I am currently reading about how many of the great British estates were developed by powerful men who merely fenced an area and claimed it. Apparently, the fences were justified as a means of containing sheep, but when the more powerful people fenced an area, they often took land away from the less powerful who were living there and growing gardens there.

Excerpt from Thomas More’s ‘Utopia’ – Written in 1516

“Your sheep, that were wont to be so meek and tame and so small eaters, now – as I hear say – be become so great devourers and so wild that they eat up and swallow down the very men themselves. They consume, destroy, and devour whole fields, houses, and cities.”

The sheep were blamed for being the greedy culprits who had stripped people from their homes and fields. Yet, the sheep were not the guilty parties. The guilty ones were those who simply claimed what they wanted.

I have also been reading about the British estate Penshurst.

In 1483, Penshurst was owned by Edward Stafford, 3rd Duke of Buckingham. In 1519, Henry VIII visited Penshurst and apparently liked it. Because he felt that Stafford might become a strong contender to the throne, Henry VIII had him beheaded and simply claimed Penshurst. In essence, Penshurst itself was at one time acquired by the powerful Henry VIII who merely squatted there. He was like the devouring sheep, and he devoured what had originally belonged to someone else.

When we who were once British came to America, we were still squatting on land that was not ours. In the United States, we British squatted on the land of the Native Americans and claimed it as our own; and the early history of the United States reflects the blood bath that ensued. When labor was needed to farm the Americas, we white people merely took men and women from other places and enslaved them. We erected fences around other people and claimed them as our own. The history of America is one of squatting on other people and their lands and creating fences around them, and in reading “Utopia” and the other texts for this week, I see that the gluttony of the USA must have crossed the ocean on the Mayflower. That would be an example of an abuse of fencing something or someone in.

I am an odd mix of a social butterfly and a cat lady who doesn’t like cats. If it were left up to me, I’d probably never leave my house. In many ways, I have essentially fenced myself in and fenced other people out; yet, after I am  among other people, I enjoy a god get-together as much as anyone else. As a general rule, however, I am happy puttering around my house and garden, and I have enough projects to keep myself busy and contented.

Saturday, my friend and neighbor had a barbecue to celebrate the last few days that her son will be at home before he enters the Naval Academy. My friend is truly my friend, and she knows that I am only about two inches away from being a recluse, and she knows that getting out is not something that I often do; yet, she always invites me to her parties, and I always do whatever it takes to make myself attend them. In this case, I have erected a fence around myself, and if the fence remained impenetrable, it would not at all make good neighbors. Yet, my personal fence has gates, and it is because of my gates that I have any friends at all.
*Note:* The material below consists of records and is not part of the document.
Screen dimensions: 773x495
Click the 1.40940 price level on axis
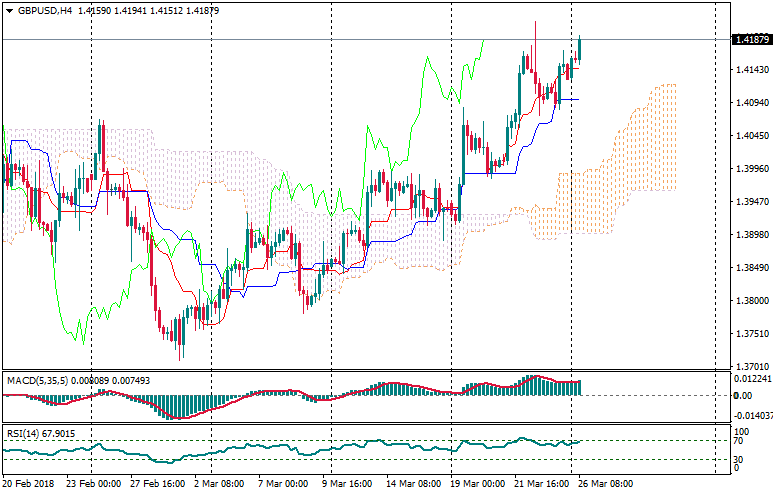pyautogui.click(x=750, y=103)
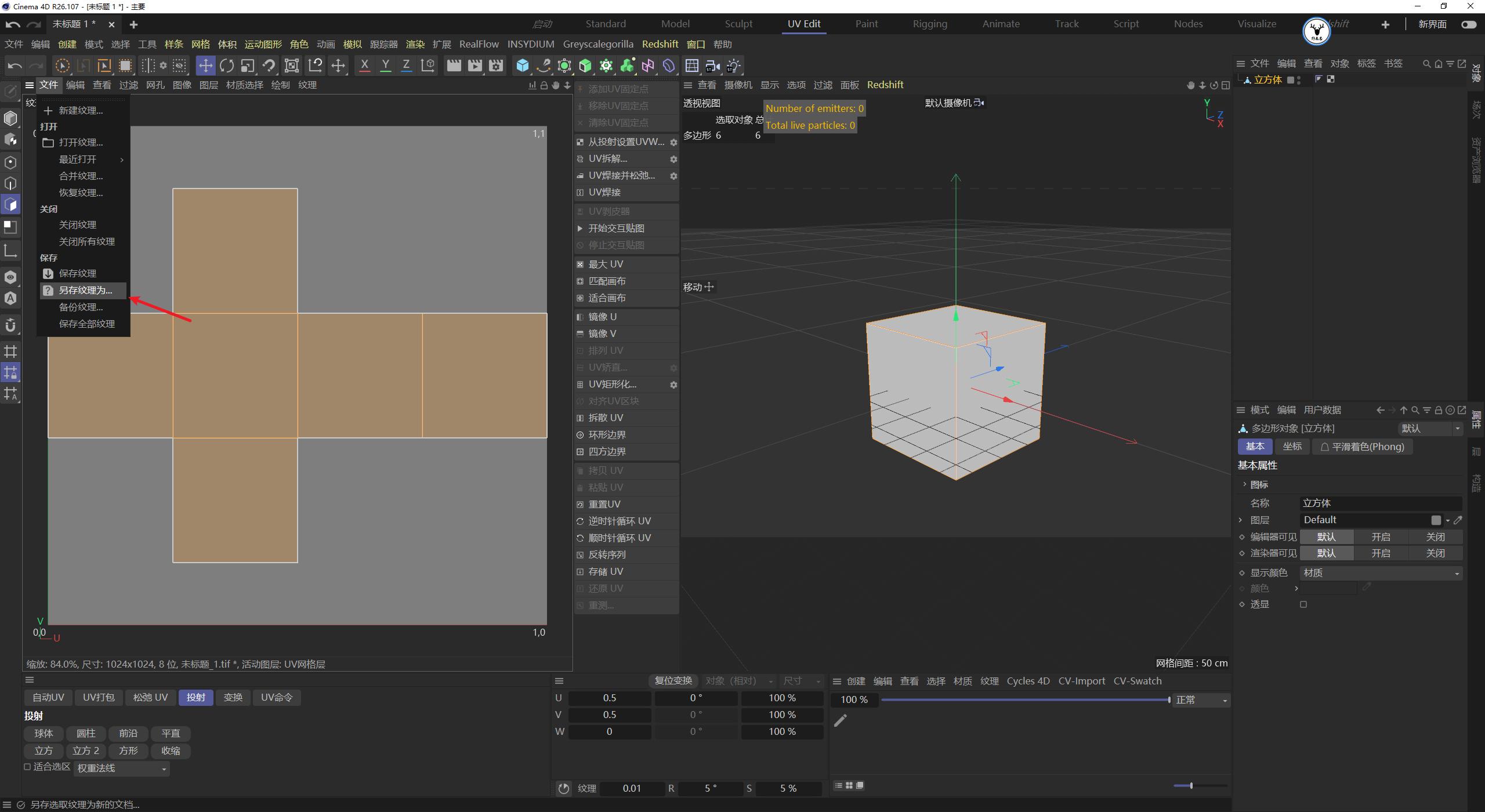The image size is (1485, 812).
Task: Switch to the 坐标 tab in attributes
Action: click(1292, 446)
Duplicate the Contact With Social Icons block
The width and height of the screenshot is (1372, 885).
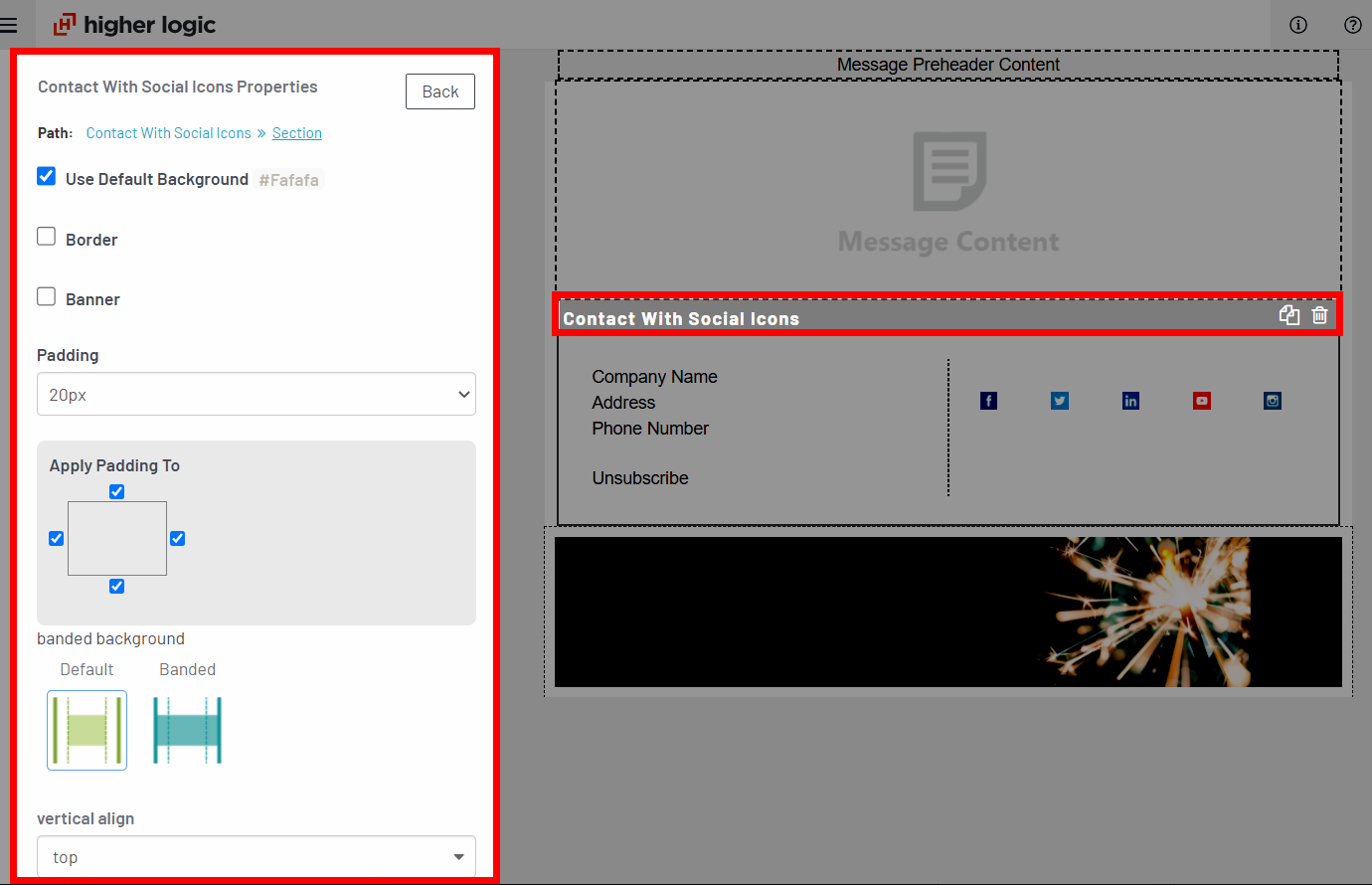1289,315
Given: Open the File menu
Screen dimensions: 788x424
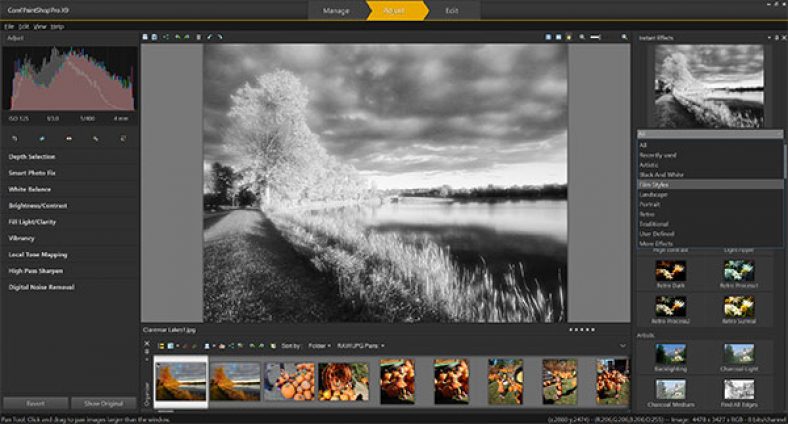Looking at the screenshot, I should click(9, 25).
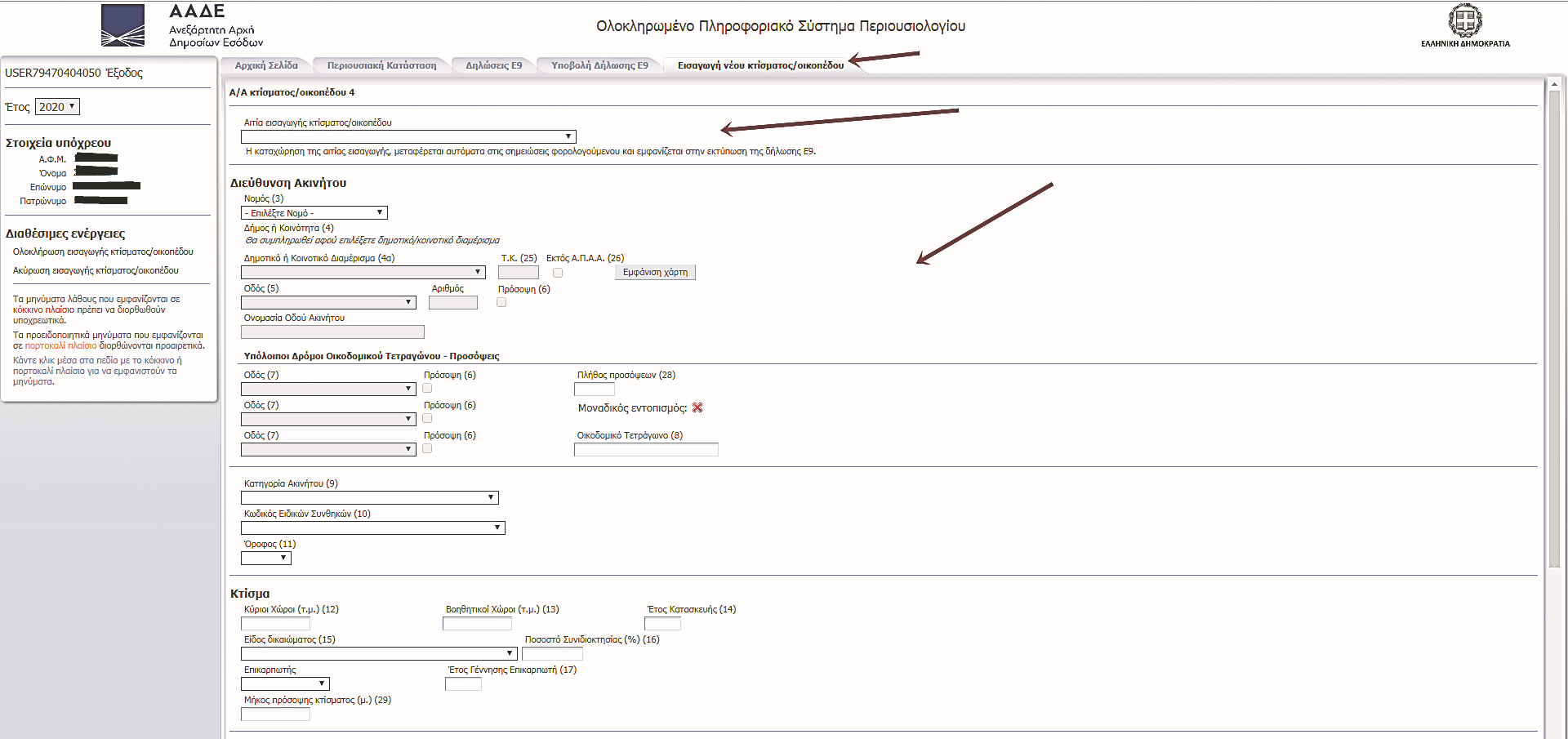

©Jacki Kellum June 28, 2016

Mending Wall

Something there is that doesn’t love a wall,
That sends the frozen-ground-swell under it,
And spills the upper boulders in the sun;
And makes gaps even two can pass abreast….

I let my neighbour know beyond the hill;
And on a day we meet to walk the line
And set the wall between us once again.
We keep the wall between us as we go…..

He is all pine and I am apple orchard.
My apple trees will never get across
And eat the cones under his pines, I tell him.
He only says, “Good fences make good neighbours.”
Spring is the mischief in me, and I wonder
If I could put a notion in his head:
“Why do they make good neighbours? Isn’t it
Where there are cows? But here there are no cows….
I see him there
Bringing a stone grasped firmly by the top
In each hand, like an old-stone savage armed.
He moves in darkness as it seems to me,
Not of woods only and the shade of trees.
He will not go behind his father’s saying,
And he likes having thought of it so well
He says again, “Good fences make good neighbours.”